6. The power management method of the in-vehicle smart device according to claim 5, wherein: the power supply early warning function is further included, when the power supply voltage is lower than 11.5V, the detection result is uploaded to the remote server through the 4G module, and the low battery level of the battery is reported.

7. The utility model provides a power management equipment of on-vehicle smart machine which characterized in that: comprises a power supply, an MCU circuit and an intelligent equipment core,

8. The power management device of the in-vehicle smart device of claim 7, wherein: the power supply comprises a built-in lithium battery and an external power supply, and the external power supply is 12V or 24V.
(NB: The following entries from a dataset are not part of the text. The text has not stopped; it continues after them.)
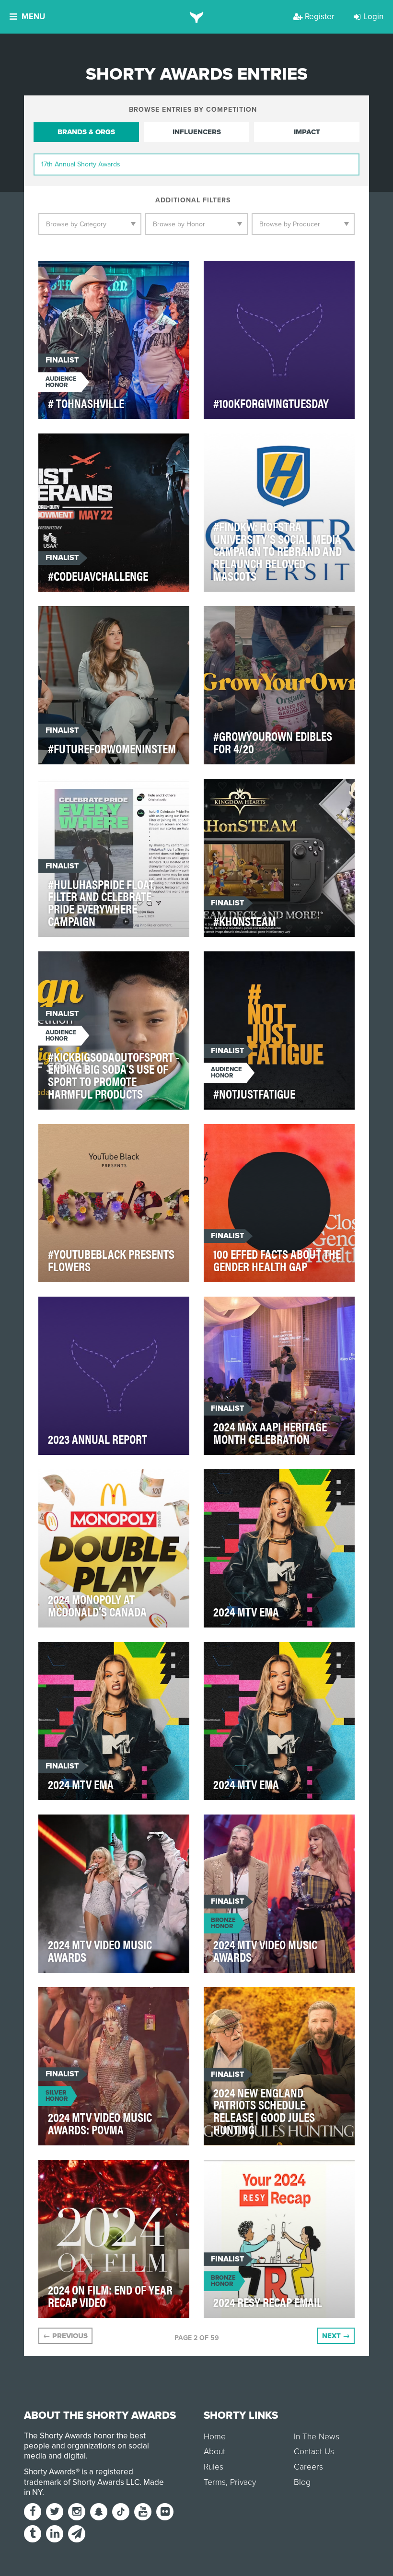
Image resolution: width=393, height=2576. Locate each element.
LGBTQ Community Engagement (104, 791)
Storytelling (305, 446)
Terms (215, 2482)
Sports (291, 2000)
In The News (316, 2437)
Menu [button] (33, 17)
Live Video (66, 1655)
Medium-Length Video (251, 964)
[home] (196, 17)
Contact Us (314, 2452)
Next (336, 2335)
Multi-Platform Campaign (94, 1827)
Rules (213, 2467)
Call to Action (240, 273)
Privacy (243, 2482)
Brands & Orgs (86, 132)
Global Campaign (245, 1482)
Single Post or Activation (260, 619)
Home (215, 2437)
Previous (65, 2335)
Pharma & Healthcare (87, 619)
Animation (66, 2172)
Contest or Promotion (255, 791)
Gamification (72, 1482)
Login (373, 17)
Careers (308, 2467)
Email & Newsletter (248, 2172)
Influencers (197, 132)
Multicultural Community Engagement (96, 1140)
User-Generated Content (266, 794)
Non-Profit (68, 446)
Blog (302, 2482)
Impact (307, 132)
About (214, 2452)
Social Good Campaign (89, 964)
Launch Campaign (245, 446)
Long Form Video (244, 2000)
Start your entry (318, 2558)
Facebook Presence (307, 273)
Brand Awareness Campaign (264, 1309)
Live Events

9. The utility model provides a power management circuit of on-vehicle smart machine which characterized in that: the power conversion circuit comprises a first DC-DC conversion chip TP1300 and a second DC-DC conversion chip TP1301, wherein the first DC-DC conversion chip and the second DC-DC conversion chip are electrically connected with a single chip microcomputer control signal pin 9201_ PWR _ EN, an IN port of the first DC-DC conversion chip TP1300 is electrically connected with an external VCC12V power supply, a SW port of the first DC-DC conversion chip TP1300 is electrically connected with a VDD _3V7 power supply interface, an IN port of the second DC-DC conversion chip TP1301 is electrically connected with an external VCC12V power supply, and a VCC5V power supply interface and a VDD _5V power supply interface are electrically connected with a SW port of the second DC-DC conversion chip TP 1301.

10. The power management circuit of the in-vehicle smart device of claim 9, wherein: the battery charging control circuit comprises a charging management chip U1106 and a field-effect tube Q1120, a SCM charging state pin CHR _ STATUS is electrically connected with a CHGB pin of the charging management chip U1106, the CHGB pin of the charging management chip U1106 is electrically connected with a VCC3V3 power interface through a resistor R1163, a BAT pin of the charging management chip U1106 is electrically connected with a lithium battery, a 1 st pin, a 2 nd pin, a 5 th pin, a 6 th pin and a 7 th pin of the field-effect tube Q1120 are electrically connected with the VCC pin of the charging management chip U1106, a 4 th pin and an 8 th pin of the field-effect tube Q1120 are electrically connected with a VDD _5V power interface, and a 4 th pin and an 8 th pin of the field-effect tube Q1120 are electrically connected with a SCM battery charging enable interface BAT _ CE.